/LeanRL

LeanRL is a fork of CleanRL, where selected PyTorch scripts optimized for performance using compile and cudagraphs.

Primary LanguagePythonOtherNOASSERTION

LeanRL - Turbo-implementations of CleanRL scripts

LeanRL is a lightweight library consisting of single-file, pytorch-based implementations of popular Reinforcement Learning (RL) algorithms. The primary goal of this library is to inform the RL PyTorch user base of optimization tricks to cut training time by half or more.
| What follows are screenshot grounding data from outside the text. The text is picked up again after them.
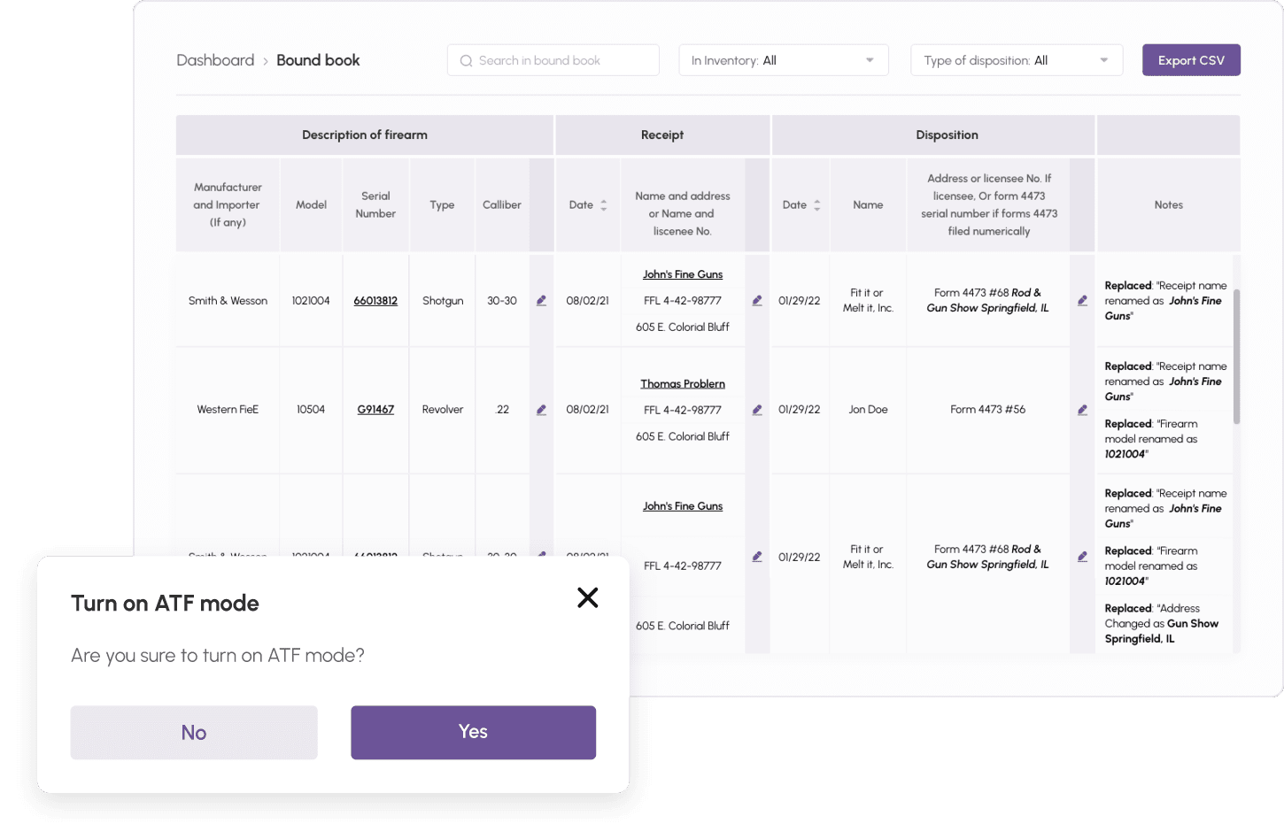Edit the Fit it or Melt it disposition
Image resolution: width=1284 pixels, height=839 pixels.
(1082, 300)
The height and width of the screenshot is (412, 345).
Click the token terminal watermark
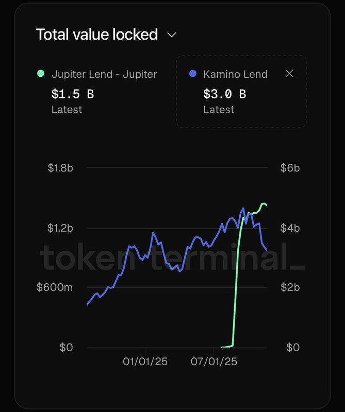(172, 256)
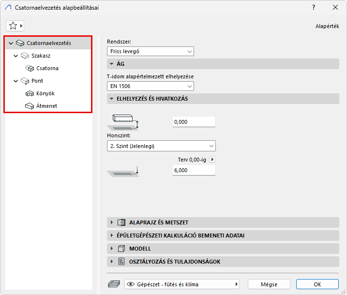
Task: Collapse the Csatornaelvezetés tree node
Action: pyautogui.click(x=11, y=43)
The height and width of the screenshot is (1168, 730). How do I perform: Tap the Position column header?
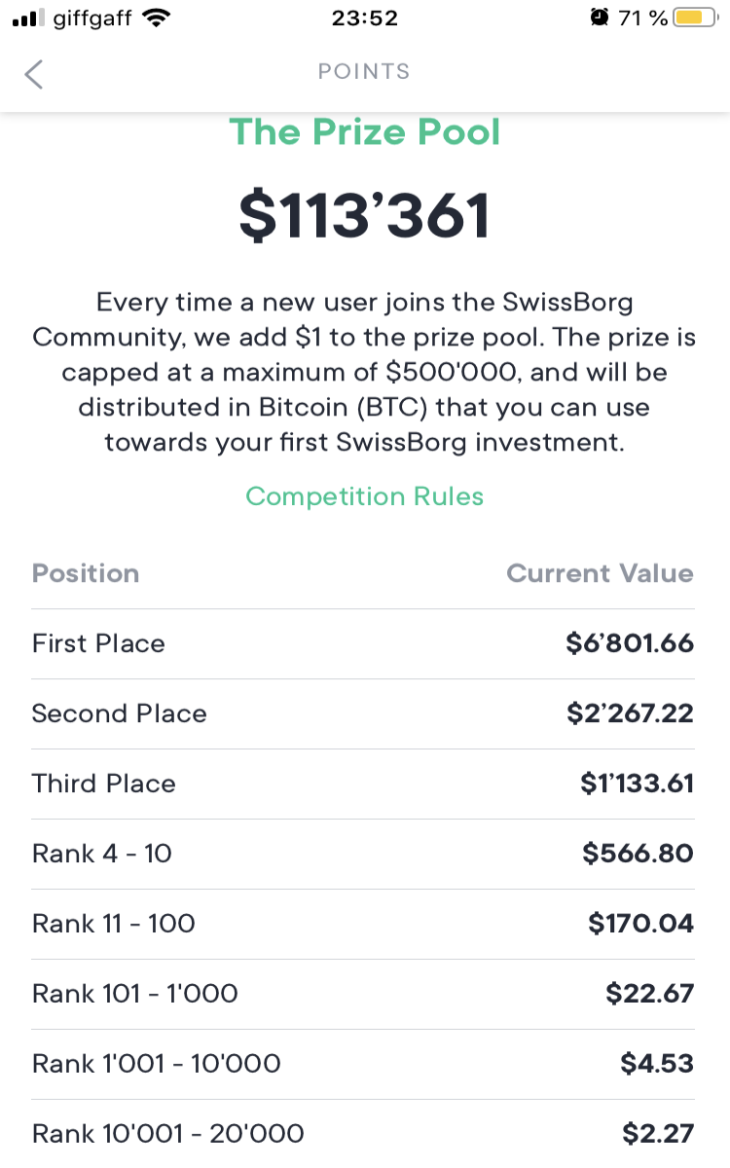click(x=86, y=573)
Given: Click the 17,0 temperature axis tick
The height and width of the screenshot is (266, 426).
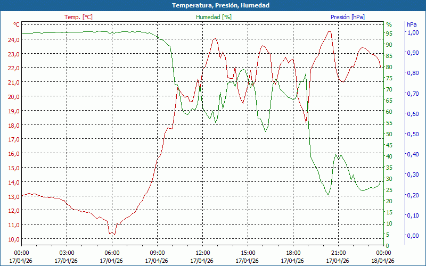Looking at the screenshot, I should click(13, 139).
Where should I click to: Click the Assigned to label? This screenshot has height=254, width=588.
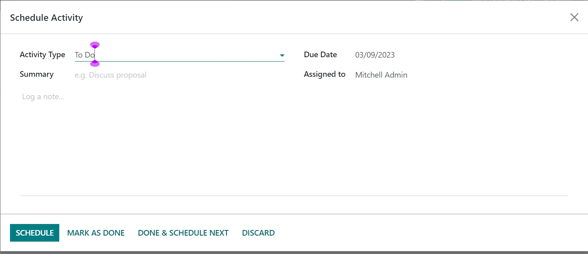coord(324,74)
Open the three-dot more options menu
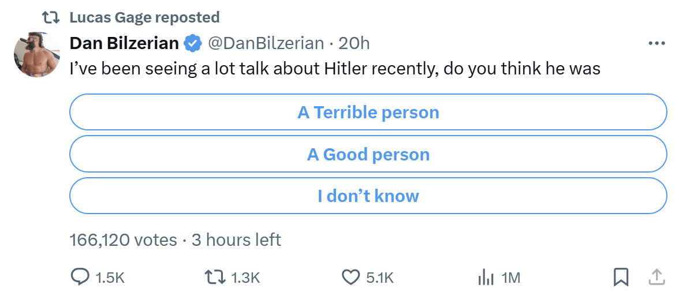This screenshot has height=292, width=679. [656, 43]
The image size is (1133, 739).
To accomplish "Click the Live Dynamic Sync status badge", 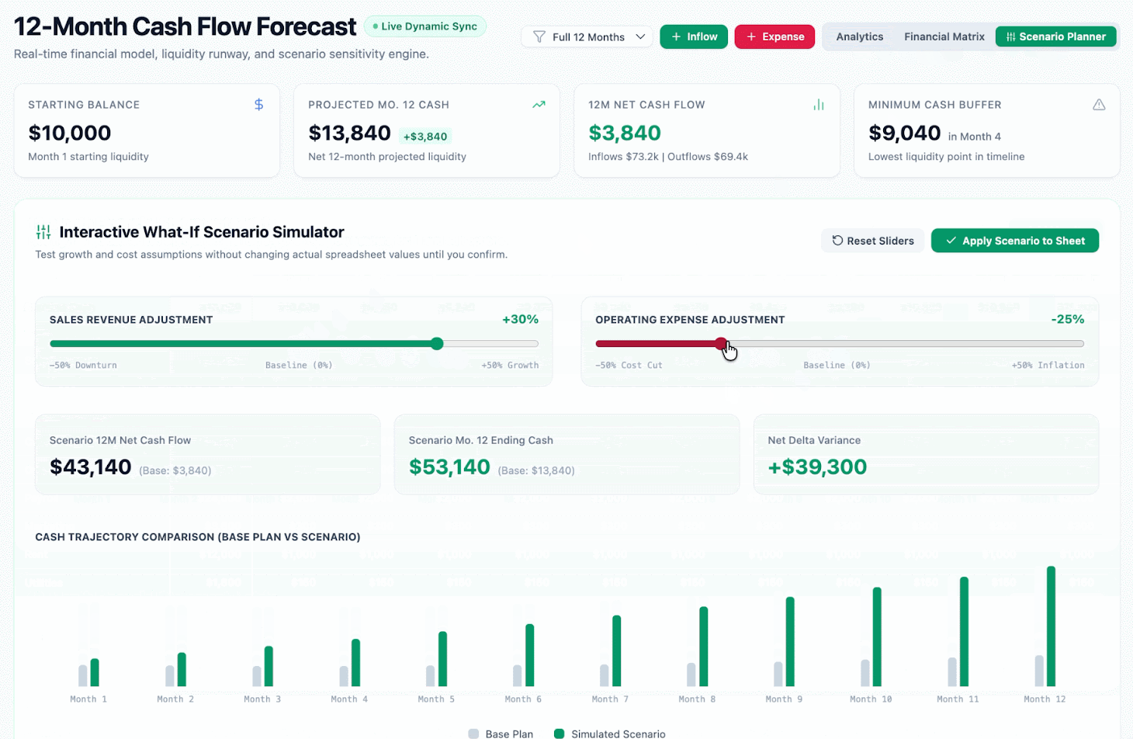I will [425, 26].
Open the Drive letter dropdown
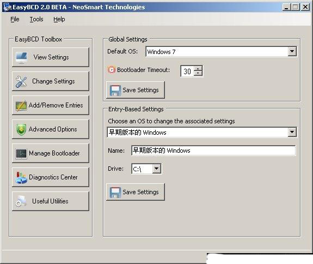This screenshot has width=313, height=264. click(157, 169)
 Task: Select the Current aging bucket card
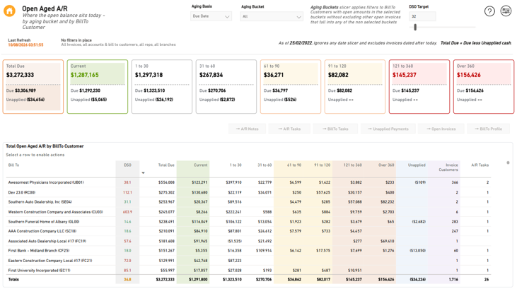[x=98, y=87]
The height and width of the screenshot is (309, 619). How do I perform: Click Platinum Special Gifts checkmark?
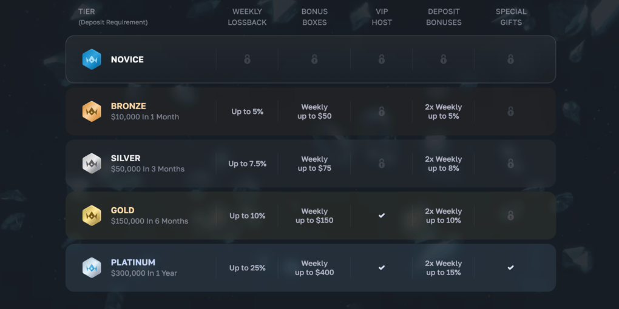(x=510, y=268)
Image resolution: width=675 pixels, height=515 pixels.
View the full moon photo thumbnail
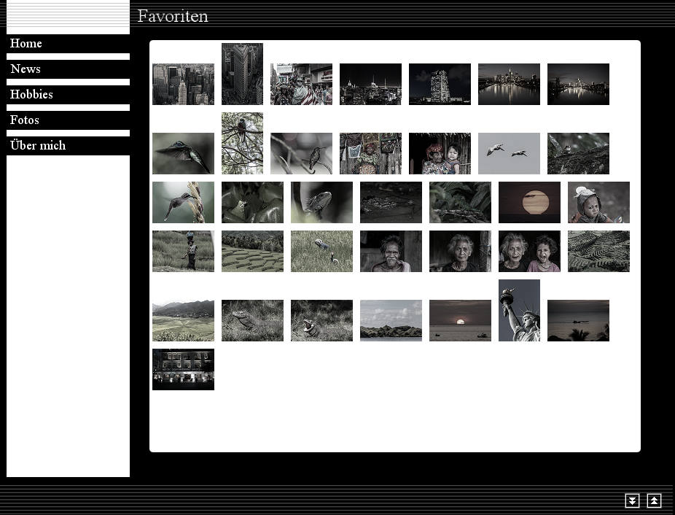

More precisely, LeanRL is a fork of CleanRL, where hand-picked scripts have been re-written using PyTorch 2 features, mainly torch.compile and cudagraphs. The goal is to provide guidance on how to run your RL script at full speed with minimal impact on the user experience.

Key Features:

  • 📜 Single-file implementation
    • We stick to the original spirit of CleanRL which is to keep every detail about an algorithm variant in a single standalone file.
  • 🚀 Fast implementations:
    • We provide an optimized, lean version of the PyTorch scripts (<script_name>_torchcompile.py) where data copies and code execution have been optimized thanks to four tools:
      • 🖥️ torch.compile to reduce the overhead and fuse operators whenever possible;
      • 📈 cudagraphs to isolate all the cuda operations and eliminate the cost of entering the compiled code;
      • 📖 tensordict to speed-up and clarify data copies on CUDA, facilitate functional calls and fast target parameters updates.
      • 🗺️ torch.vmap to vectorize the execution of the Q-value networks, when needed.
    • We provide a somewhat lighter version of each script, removing some logging and checkpointing-related lines of code. to focus on the time spent optimizing the models.
    • If available, we do the same with the Jax version of the code.
  • 🪛 Local Reproducibility via Seeding

Disclaimer: This repo is a highly simplified version of CleanRL that lacks many features such as detailed logging or checkpointing - its only purpose is to provide various versions of similar training scripts to measure the plain runtime under various constraints. However, we welcome contributions that re-implement these features.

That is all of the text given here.